A multiplicative hash function will give you a better result if you process the string by characters (wchar_t), not by bytes. Small multipliers should still work nicely, because most users will use only the letters of their language, so the range of unique characters will be small. (Notable exceptions are ideographic and syllabic scripts, e.g., Chinese, Japanese, or Korean, which have a lot of unique characters.)

A more complex hash function such as Murmur or Paul Hsieh's function can be used without modification, as Won suggested.
Harold,
Thanks - good to know I wasn't doing something obviously stupid. :)
Peter Kankowski,
I've finished a patch to PCRE 7.7 that enables it to use a two-stage table instead of the binary search algorithm.

                     speed         size for Unicode 5.0
old algorithm    152 ticks per char    24 KB
2-stage            8 ticks per char    46 KB
3-stage           13 ticks per char    22 KB


Philip Hazel, the author of PCRE, chose the 2-stage table, which provides better performance at cost of twice larger memory usage. The patch will be included in the next version of PCRE.
ace,
> The patch will be included in the next version of PCRE.

Congratulations!
Igor Lubashev,

You can also employ the following very effective trick. There are many level-0 blocks (blocks containing the actual data) that contain all the same value (like Block 1 and Block 2 in your example). You do not have to store this entire block just so that you can later stuff pointers/indexes to it. Instead, you can store that repeated value in the higher-level stage(s) directly (if you can spare 1 bit to encode this pointer as "non-pointer").

This optimization can be used even more effectively with a higher-order staged tables, since the special "repeated" value can propogate even higher (for example, if level-1 stage block is full of the same "non-pointer" values, the block does not need to be created and, instead, the same "non-pointer" value can be stored in the stage above). The tables may detect "same-pointer" blocks in higher-order stages (not just leaf blocks), but this would require keeping more "extra" bits to distinguish "non-pointer" leaf data from "non-pointer" "skip-stage" pointers. So I did not do this in my attempts below.

My experience with a particular unicode subset ( U+000000 - U+10FFFF):

"original" 2-stage table. Size: 27648 bytes.

  • Stage 0. Block size: 256 bytes.
  • Stage 1. Block size: inf bytes.

"optimized" 2-stage table.
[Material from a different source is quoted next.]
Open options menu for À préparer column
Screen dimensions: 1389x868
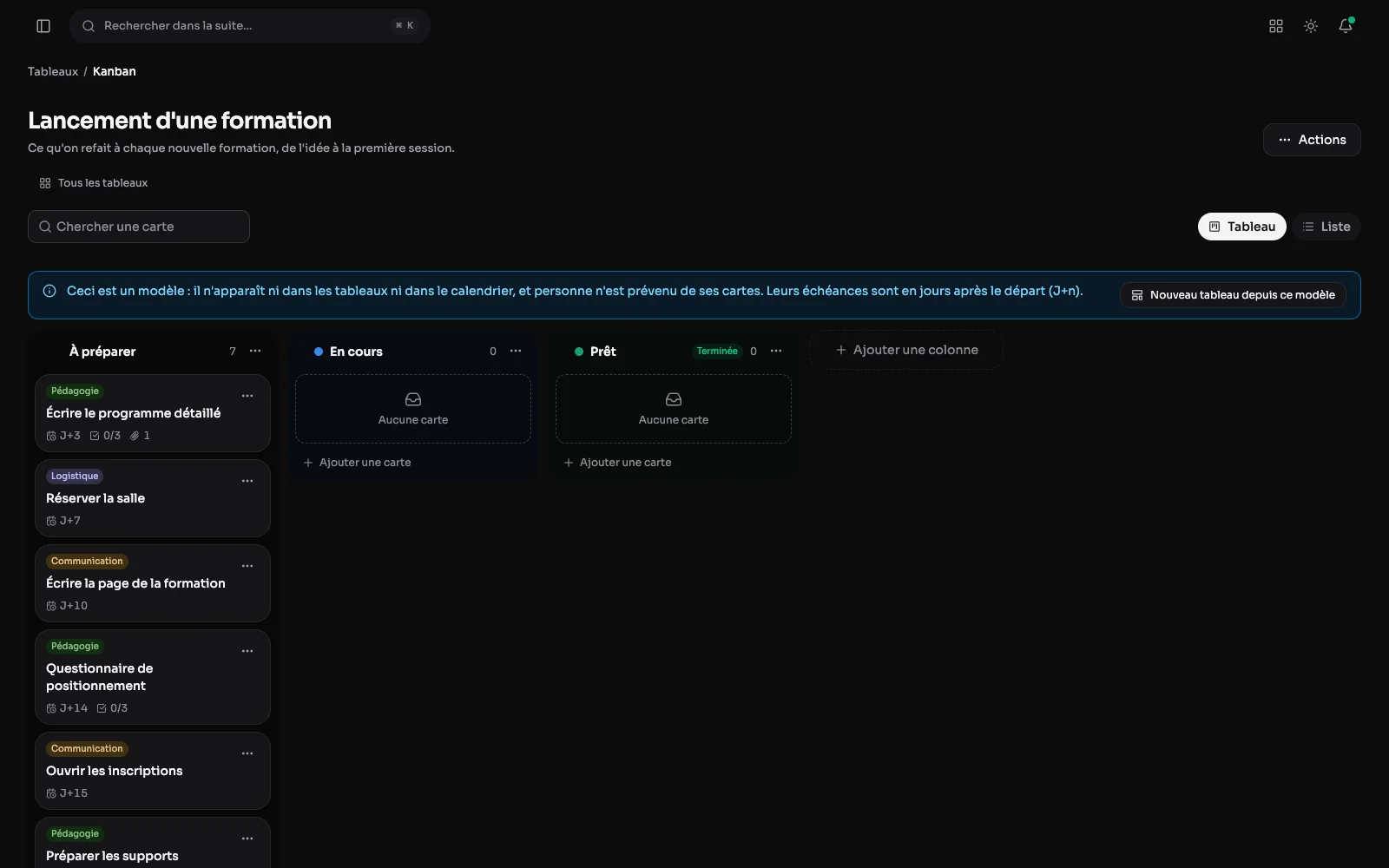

Size: 26112 bytes.

  • Stage 0. Block size: 256 bytes.
  • Stage 1. Block size: inf bytes.

"optimized" 3-stage table. Size: 12112 bytes.

  • Stage 0. Block size: 16 bytes.
  • Stage 1. Block size: 64 shorts.
  • Stage 2. Block size: inf bytes.

"optimized" 4-stage table. Size: 9632 bytes.

  • Stage 0. Block size: 8 bytes.
  • Stage 1. Block size: 16 shorts.
  • Stage 2. Block size: 16 shorts.
  • Stage 3. Block size: inf bytes.

"optimized" 5-stage table. Size: 8208 bytes.

  • Stage 0. Block size: 4 bytes.
  • Stage 1. Block size: 4 shorts.
  • Stage 2. Block size: 16 shorts.
  • Stage 3. Block size: 16 bytes.
  • Stage 4. Block size: inf bytes.
Igor Lubashev,

Sorry for the botched wiki formatting in the previous comment. Different wikis have different formatting rules. If someone can clean this up, it would be great.

Peter Kankowski,

Igor, thank you very much; it's an interesting idea. The table will be smaller, but you will have a branch (if statement) in your code, so it will be slower, because unpredictable branches are expensive on modern processors.

So, it's a time-space compromise (smaller table or faster code). If you want a smaller table, you could also explore data compression algorithms, especially RLE. The table can be uncompressed once (when your program starts up), then queried many times.

Igor,
Actually, the branch should be very predictable, if the code is mostly dealing with the ASCII range. Also, smaller tables are more cache-friendly, so here is a potential performance boost. I suspect that only a true performance benchmark in a typical application would be able to tell for sure what dominates here -- an extra (mostly predicted) branch or a slightly larger cache footprint.
ace,
The current CPU's can't magically predict where the switch goes, they just do a good job for the equivalents of "ifs", and the prediction as it is implemented is actually just a way to remember the default if choices inside of the loop. When you have to jump somewhere else for each character, no CPU can cope with that.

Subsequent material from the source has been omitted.